The Bluff—Bleak and inhospitable view—Miserable
railway arrangements—First impressions—Cheerless ride to
Invercargill—Forestry neglected—Shameful waste— The
timber industry—Necessity for reform—Pioneering —The usual
Australian mode—The native method—A
contrast—Invercargill—A large farm—Conservatism of the
farming classes—Remenyi's anecdotes.
We have thus
tracked the much-talked-of depression down to earth. We have followed the
cry of "dull times" all through the islands; and here at
last, in Dunedin, we have found some faint echoes
with the ring of truth in them. Before entering into any
inquiry or speculation as to causes and possible remedies,
let me finish my descriptive remarks by detailing briefly
what we saw at Invercargill and the Bluff, and then, with
the reader's permission, we may devote a chapter or
two, profitably, to a consideration of one or two
deductions from what we have observed, and take a glance
in closing at some of the moral, social, and intellectual
phases of life in this land which is so rich in natural
beauties and scenic marvels.
We drew up
alongside the dreary wharf at the Bluff on May 29. It may
be necessary to mention for the edification of my readers
that this is the most southerly point of call for
ocean-going steamers to New Zealand.
The Bluff is a
good instance of what is at first so puzzling to a new
arrival from the old country, namely, the antipodean order
of things. He has been so accustomed all his life to
associate cold weather, snowy hills, bleak moorlands, and
wintry skies with the inhospitable north and warmth,
colour, foliage, and all the delights of balmy summer
with the "sunny south" that he gets "considerably mixed," as a Yankee
would say, to find that in New Zealand the farther south
he goes he gets the less sun ; and if he happens to
experience the same weather as we did at the Bluff, he
will begin to think that he has taken farewell of the
sun altogether.
Now it does seem
like a confession of weakness and want of straw, so to
speak, to begin a chapter by a disquisition on the
weather, and yet the elements cannot be left out in any
description of the Bluff.
If there is any
other place at the Antipodes where more piercing blasts
are to be experienced, accompanied by gusts of sleet and
rain; if there is anywhere else in the wide world, a more
unsheltered, forsaken, "waste-howling wilderness" than
the Bluff, well, I don't want to see it; that's all. The
Bluff is quite enough for me! I saw it in somewhat similar
circumstances twenty years ago, and it does not seem to
have altered much since then. There are possibly a few
more houses, and bigger shops. The wharves are somewhat
more extensive, and the railway buildings have been added.

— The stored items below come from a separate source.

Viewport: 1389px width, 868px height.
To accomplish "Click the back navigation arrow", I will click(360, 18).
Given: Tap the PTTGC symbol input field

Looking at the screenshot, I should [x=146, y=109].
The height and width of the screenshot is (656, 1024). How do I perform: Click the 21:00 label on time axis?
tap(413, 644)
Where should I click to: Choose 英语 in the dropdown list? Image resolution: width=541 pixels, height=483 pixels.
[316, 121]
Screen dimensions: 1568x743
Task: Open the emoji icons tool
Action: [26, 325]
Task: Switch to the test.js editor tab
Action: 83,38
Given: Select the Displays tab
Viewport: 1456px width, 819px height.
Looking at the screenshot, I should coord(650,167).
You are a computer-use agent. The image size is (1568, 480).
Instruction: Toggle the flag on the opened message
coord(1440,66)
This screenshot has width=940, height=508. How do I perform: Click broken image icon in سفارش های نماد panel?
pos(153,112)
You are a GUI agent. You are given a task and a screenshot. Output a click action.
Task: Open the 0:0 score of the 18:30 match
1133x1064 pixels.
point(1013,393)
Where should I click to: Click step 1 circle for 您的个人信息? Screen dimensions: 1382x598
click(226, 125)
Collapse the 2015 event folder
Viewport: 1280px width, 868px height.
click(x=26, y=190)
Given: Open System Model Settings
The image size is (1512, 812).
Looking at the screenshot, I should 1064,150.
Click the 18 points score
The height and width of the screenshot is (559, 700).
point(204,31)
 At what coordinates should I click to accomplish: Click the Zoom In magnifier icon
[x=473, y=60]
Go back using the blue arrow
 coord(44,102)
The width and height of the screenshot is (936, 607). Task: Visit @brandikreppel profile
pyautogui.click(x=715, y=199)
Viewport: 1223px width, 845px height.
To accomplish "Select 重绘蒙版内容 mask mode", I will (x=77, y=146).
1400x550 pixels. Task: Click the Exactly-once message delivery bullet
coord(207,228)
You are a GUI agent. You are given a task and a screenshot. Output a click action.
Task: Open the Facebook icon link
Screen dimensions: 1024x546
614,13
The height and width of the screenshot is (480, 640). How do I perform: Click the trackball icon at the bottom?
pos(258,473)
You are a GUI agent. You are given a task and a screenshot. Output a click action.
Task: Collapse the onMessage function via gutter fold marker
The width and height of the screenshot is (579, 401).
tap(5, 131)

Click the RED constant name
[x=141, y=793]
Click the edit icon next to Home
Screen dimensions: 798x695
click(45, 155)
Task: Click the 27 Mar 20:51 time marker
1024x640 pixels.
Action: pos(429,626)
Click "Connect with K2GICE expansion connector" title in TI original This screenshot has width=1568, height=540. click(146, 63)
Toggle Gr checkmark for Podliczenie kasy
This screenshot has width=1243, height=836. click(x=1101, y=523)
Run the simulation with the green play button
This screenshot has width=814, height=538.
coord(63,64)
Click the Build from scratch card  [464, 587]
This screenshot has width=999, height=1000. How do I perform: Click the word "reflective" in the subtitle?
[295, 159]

There was a railway twenty years ago ; that I distinctly
remember, because an enthusiastic Bluffite got a shovel,
and dug a sort of pit in the drifted sand, and showed me
the rails, but there was no train then. The line
was blocked by the sanddrifts, and possibly also because
the provincial treasury-chest was at ebb-tide.
There is a train
now. It is the coldest, most comfortless train I ever rode
in. The railway officials seem like the old rails, to have
been dug out of a sanddrift too. One individual, who
seemed to be invested with authority, was about the
most sluggish in his movements of any official I remember
to have ever met. He professed the most sublime ignorance
of the time-table, or possibly was too lazy to give the
asked-for information. Surely any fool, he evidently thought,
coming to the Bluff, should know at what hours the
trains ran. At any rate he acted as if such were his
mental excogitations. The miserable pigeon-hole, or
trapdoor, through which the bits of pasteboard are
purveyed, was kept inexorably shut till exactly one minute
after the train was timed to start. This, in spite of
frequent knockings by a troop of fellow-passengers, who
were already depressed enough by what they had seen
of the Bluff. Of course, then, the guard began to fuss,
the engine-driver to cuss, the solitary porter to "muss,"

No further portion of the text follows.